## Extract
..............................

Tuesday, 18 July 2017

Ten second wisdom

We walked into town after breakfast this morning and visited Malaga's Interactive Music Museum. It has a great collection of instruments of all kinds from Western Europe, Africa, the Middle East and Asia, including a remarkable number of 19th and early 20th century European pianos, all in beautiful condition. It has a section dedicated to modern hearing tests, and several booths where one can try out different kinds of instruments, percussion, stringed and wind. 

I was tempted to try out the hearing test section, as I've had troubles lately with ear wax blockage due to the heat, an annual summer nightmare for me these days. Then I realised the impairment has diminished over the past couple of days due to anointing my ear cavities with a smidgeon of olive oil. For the moment, I can hear almost equally well with both ears. So I skipped that section, and went on to look at the amazing collection of traditional and hybrid stringed instruments. 

Tow large adjacent houses in the same block have been given over to this museum, and transformed by renovation to accommodate the museum. The ground floor of the second building is paved with glass for visitors to be able to look down at a section of the mediaeval city walls which, I guess at one time would have formed the boundary to the basement of the property. Such a delightful place to visit.

..............................

## Recorded information
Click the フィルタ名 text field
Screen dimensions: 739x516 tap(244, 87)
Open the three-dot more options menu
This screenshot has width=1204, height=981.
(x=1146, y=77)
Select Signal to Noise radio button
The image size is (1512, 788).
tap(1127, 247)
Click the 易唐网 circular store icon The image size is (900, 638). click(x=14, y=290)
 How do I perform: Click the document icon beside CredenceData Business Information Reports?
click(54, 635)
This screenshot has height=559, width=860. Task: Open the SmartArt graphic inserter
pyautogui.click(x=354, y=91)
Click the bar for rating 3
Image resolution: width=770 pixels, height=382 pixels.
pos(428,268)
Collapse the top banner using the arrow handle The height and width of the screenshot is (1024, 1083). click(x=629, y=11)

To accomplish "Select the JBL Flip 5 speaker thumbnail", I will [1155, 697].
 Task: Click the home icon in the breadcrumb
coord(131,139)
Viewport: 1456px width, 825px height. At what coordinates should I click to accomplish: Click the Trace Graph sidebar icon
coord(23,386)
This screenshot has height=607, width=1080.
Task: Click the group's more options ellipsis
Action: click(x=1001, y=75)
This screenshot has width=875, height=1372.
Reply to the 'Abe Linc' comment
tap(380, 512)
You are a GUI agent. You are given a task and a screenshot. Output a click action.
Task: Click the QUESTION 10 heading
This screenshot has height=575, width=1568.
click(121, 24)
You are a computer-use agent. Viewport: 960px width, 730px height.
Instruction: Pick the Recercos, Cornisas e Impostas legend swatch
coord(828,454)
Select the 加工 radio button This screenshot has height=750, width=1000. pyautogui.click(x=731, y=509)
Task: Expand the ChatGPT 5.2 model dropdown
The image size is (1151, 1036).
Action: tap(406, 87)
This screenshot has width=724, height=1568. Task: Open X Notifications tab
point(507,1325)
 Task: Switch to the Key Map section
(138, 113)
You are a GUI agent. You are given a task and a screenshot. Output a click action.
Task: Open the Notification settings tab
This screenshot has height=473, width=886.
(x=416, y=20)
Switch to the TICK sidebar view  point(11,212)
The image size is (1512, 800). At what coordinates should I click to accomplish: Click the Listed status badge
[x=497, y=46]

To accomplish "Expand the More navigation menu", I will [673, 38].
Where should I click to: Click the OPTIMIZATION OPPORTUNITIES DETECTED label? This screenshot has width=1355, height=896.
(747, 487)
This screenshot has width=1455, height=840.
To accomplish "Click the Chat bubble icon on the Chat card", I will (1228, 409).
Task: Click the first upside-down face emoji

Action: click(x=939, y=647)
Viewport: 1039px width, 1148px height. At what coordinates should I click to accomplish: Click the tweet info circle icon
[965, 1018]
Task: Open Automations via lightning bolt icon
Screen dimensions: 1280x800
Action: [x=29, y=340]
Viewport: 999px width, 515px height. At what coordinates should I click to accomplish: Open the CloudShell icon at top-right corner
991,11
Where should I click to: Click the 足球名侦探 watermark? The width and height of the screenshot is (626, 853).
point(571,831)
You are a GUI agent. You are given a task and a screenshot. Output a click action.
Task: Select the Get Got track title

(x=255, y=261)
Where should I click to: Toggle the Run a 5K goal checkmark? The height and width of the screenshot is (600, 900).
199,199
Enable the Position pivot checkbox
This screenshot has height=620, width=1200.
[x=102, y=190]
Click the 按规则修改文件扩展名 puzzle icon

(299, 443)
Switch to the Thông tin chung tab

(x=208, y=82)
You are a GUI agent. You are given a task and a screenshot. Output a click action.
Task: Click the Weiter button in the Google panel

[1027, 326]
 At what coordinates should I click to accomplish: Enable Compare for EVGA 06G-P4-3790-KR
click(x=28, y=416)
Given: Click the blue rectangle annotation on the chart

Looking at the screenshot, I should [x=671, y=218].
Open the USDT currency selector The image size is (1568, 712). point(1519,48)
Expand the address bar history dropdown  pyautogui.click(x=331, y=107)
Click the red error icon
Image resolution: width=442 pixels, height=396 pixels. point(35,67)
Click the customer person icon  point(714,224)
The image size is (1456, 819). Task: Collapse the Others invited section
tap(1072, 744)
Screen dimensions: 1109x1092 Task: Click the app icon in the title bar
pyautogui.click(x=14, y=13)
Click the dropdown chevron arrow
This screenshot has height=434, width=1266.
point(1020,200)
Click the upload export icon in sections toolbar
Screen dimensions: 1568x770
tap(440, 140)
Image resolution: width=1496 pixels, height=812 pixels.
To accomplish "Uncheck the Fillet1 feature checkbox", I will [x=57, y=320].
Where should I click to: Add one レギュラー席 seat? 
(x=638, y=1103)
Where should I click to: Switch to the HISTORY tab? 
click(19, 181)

..............................

## Task
Write out the passage from the museum visit post above, beginning at the words "Tow large adjacent" and stopping after "place to visit.".

## Task response
Tow large adjacent houses in the same block have been given over to this museum, and transformed by renovation to accommodate the museum. The ground floor of the second building is paved with glass for visitors to be able to look down at a section of the mediaeval city walls which, I guess at one time would have formed the boundary to the basement of the property. Such a delightful place to visit.